Figure 6.7: Scatter Plot with Local Smooths

6.2.3 Interaction Plot of Mother’s Education and Smoking Status

For our third example, we demonstrate how to make bar charts, dot charts, and interaction plots. We begin with simple one-variable charts of smoking status. The 3 plots in Figure 6.8 display the proportion of mothers in each smoking status via (top to bottom) a bar chart, pie chart, and dot chart. The labels denote whether the mother Never smoked, Currently smokes (while pregnant), smoked Until she became pregnant, or smoked Once and quit well before pregnancy.
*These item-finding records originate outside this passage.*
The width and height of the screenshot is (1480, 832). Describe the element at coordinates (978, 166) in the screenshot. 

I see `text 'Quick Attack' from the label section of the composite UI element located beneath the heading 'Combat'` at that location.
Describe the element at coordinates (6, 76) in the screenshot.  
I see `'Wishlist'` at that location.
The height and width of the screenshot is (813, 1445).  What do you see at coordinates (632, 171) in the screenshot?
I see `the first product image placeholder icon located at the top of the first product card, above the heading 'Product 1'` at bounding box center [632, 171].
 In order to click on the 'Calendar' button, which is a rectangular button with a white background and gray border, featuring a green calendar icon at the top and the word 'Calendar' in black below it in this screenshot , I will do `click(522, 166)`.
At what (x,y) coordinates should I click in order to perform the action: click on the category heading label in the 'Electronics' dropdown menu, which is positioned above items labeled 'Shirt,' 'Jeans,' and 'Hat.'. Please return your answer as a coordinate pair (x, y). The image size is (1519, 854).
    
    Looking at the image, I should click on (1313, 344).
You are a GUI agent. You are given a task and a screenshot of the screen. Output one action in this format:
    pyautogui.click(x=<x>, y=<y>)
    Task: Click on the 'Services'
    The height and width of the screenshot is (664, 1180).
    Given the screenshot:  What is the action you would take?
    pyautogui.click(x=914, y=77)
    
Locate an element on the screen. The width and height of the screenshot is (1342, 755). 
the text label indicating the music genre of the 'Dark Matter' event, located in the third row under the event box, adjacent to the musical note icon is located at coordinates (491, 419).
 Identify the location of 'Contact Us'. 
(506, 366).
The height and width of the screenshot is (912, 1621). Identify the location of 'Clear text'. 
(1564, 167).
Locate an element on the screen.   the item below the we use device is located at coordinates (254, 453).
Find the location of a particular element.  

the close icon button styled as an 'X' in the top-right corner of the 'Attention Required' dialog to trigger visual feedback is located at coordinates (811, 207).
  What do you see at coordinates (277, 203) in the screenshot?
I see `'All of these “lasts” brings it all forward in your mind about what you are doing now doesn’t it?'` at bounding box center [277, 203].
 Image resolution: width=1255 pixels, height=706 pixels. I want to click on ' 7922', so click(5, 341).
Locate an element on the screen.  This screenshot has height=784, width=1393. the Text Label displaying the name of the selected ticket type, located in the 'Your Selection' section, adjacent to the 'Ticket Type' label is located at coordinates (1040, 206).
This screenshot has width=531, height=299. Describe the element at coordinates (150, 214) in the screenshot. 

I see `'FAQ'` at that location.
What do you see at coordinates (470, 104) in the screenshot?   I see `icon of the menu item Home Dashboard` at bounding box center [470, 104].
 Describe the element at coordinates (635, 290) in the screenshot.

Note that we need to create a table of percentages as the input argument to these functions.

oldPar = par(mfrow = c(2, 2),
             mar = c(2, 2, 2, 2))

tableSmoke = 100 * table(babies$smoke) / sum(table(babies$smoke))
round(tableSmoke, digits = 2)
## 
##   Never Current   Until    Once 
##   44.37   39.48    7.75    8.40

barplot(tableSmoke, cex.names = 0.75, ylim = c(0, 50))
pie(tableSmoke, cex = 0.8)
dotchart(tableSmoke, xlim = c(0, 50))
## Warning in dotchart(tableSmoke, xlim = c(0, 50)): 'x' is neither a vector
## nor a matrix: using as.numeric(x)

par(oldPar)

Figure 6.8: Bar Plot, Pie Chart, and Dot Plot of Smoking Status

The call to the par() function provides one argument: mfrow. We specify mfrow = c(2, 2) so that we can place the plots on the same canvas, the value c(2, 2) indicates that we want a two by two grid of plots (one cell in the grid has no plot). We assign the return value from par() to the variable oldPar, which contains the values of the plotting parameters before changing them. We use oldPar to reset the parameter values when we finish this plot. Otherwise, the new plotting parameters would remain in effect and, e.g., we would be plotting 4 plots to a canvas in future plot calls. Another useful argument to par() is mar. For example, mar = c(2, 2, 2, 2) specifies the margins for the plots to be all the same. When making a grid of plots, it tends to work best when the margins are smaller than the default values. The default is 5, 4, 4, 2 for the bottom, left, top, and right.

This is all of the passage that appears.